** WHAT THE EXERCISE ASKS **
Which lines of the records contain "Google"? Collect every one of them.

────────────────────────────────────────

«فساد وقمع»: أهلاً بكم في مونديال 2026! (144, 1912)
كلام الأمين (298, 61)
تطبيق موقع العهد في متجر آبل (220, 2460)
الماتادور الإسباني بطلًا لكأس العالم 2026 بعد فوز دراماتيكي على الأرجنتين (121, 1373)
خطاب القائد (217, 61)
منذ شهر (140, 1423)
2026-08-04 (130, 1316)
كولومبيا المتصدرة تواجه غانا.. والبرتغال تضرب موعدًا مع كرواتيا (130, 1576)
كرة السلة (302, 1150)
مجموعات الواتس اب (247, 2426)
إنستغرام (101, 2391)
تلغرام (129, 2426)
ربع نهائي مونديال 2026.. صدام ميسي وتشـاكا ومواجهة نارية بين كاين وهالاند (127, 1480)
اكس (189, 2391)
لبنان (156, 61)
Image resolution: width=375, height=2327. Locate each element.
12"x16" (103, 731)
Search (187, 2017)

────────────────────────────────────────

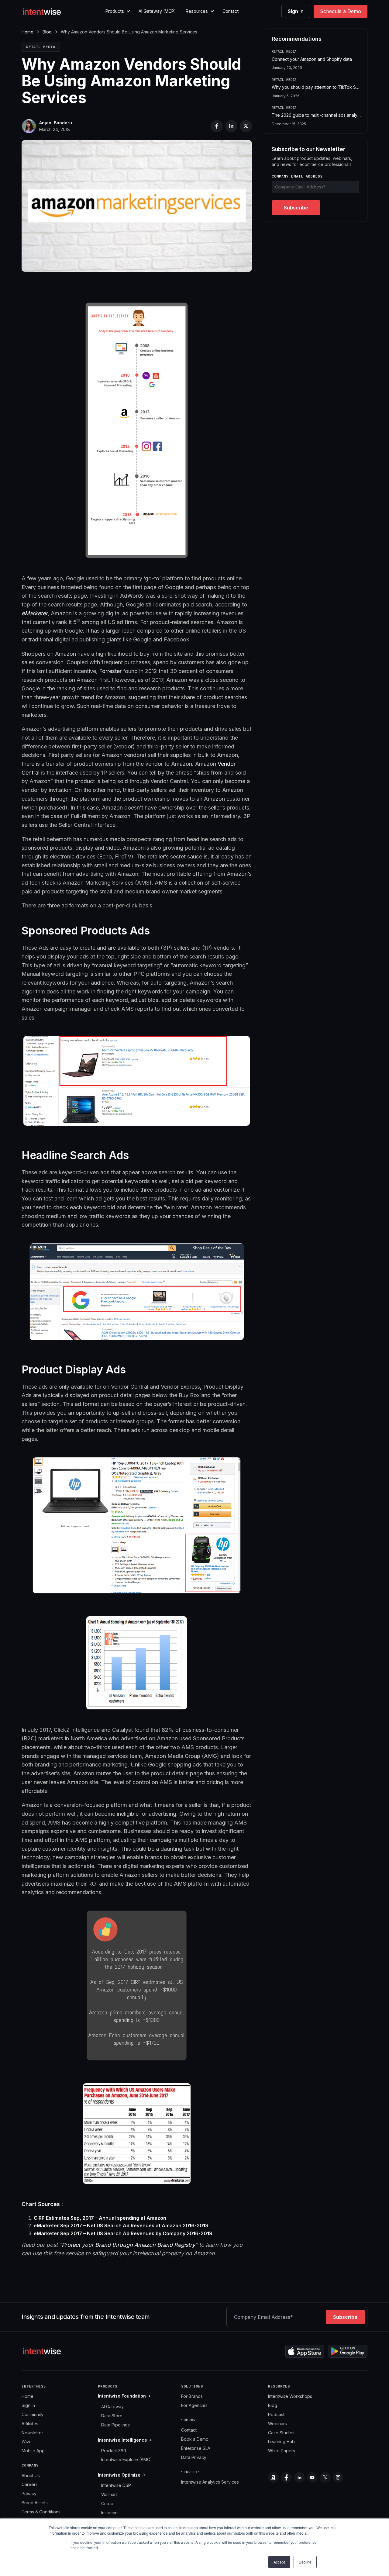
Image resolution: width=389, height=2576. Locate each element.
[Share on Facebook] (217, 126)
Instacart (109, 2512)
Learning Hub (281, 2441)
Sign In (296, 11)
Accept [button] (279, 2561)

────────────────────────────────────────

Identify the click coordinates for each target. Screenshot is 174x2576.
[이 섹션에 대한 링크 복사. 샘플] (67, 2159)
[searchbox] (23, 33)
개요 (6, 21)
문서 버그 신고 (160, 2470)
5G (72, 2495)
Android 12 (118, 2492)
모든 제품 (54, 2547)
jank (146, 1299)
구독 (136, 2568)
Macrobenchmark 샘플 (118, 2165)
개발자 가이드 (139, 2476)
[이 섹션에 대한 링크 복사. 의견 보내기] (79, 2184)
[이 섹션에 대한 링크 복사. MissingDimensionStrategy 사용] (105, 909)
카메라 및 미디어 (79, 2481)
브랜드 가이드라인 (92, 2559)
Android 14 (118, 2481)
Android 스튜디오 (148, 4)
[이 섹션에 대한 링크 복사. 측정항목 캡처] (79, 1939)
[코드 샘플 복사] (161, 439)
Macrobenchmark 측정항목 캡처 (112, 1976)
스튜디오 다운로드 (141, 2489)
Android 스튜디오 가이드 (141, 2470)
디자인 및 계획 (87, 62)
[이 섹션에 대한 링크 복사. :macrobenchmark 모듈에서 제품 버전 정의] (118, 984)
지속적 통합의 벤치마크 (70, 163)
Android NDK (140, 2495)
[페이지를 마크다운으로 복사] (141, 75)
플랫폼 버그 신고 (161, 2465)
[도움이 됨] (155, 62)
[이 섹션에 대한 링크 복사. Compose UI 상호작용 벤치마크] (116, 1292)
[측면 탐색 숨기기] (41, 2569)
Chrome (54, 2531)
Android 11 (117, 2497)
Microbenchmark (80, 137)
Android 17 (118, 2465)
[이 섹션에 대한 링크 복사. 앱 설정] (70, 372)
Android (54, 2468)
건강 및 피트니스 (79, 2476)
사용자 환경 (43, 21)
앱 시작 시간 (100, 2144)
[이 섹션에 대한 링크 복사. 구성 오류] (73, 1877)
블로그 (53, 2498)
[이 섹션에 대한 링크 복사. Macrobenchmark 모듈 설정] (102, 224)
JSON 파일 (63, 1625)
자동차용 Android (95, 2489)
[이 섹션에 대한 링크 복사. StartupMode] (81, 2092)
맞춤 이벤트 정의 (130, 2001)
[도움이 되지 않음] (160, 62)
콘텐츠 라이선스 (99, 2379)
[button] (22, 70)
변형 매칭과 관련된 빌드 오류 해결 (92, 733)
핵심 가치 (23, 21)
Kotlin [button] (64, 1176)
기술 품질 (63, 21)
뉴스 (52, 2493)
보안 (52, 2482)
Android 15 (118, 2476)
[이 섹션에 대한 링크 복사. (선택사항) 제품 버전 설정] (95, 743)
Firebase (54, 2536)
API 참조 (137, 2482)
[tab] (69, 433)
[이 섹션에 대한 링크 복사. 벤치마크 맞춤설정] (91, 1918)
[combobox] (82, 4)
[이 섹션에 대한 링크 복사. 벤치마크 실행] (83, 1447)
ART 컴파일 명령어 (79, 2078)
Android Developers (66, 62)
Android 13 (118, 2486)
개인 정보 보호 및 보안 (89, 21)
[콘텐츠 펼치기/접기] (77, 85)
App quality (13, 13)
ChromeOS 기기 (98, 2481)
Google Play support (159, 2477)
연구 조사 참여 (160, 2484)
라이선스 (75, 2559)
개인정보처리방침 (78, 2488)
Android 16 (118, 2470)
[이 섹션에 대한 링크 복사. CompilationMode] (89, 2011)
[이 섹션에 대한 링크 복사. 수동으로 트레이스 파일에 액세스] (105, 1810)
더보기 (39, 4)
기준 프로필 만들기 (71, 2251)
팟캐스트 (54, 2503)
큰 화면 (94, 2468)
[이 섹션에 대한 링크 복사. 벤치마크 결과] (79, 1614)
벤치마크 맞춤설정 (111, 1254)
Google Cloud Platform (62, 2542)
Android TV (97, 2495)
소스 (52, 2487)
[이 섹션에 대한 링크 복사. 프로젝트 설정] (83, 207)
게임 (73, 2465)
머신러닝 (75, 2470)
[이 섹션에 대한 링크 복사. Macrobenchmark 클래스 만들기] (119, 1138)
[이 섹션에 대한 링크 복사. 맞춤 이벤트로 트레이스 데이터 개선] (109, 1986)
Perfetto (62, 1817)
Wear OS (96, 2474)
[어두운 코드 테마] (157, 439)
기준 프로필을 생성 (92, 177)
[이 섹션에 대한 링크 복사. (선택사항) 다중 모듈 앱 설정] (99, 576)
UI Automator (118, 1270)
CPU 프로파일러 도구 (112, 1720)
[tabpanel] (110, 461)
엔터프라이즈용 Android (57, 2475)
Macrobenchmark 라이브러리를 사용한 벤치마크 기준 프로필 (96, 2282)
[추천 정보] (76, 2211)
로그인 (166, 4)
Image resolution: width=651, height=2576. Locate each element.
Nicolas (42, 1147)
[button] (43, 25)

────────────────────────────────────────

** EXPECTED ANSWER **
Google Play support (159, 2477)
Google Cloud Platform (62, 2542)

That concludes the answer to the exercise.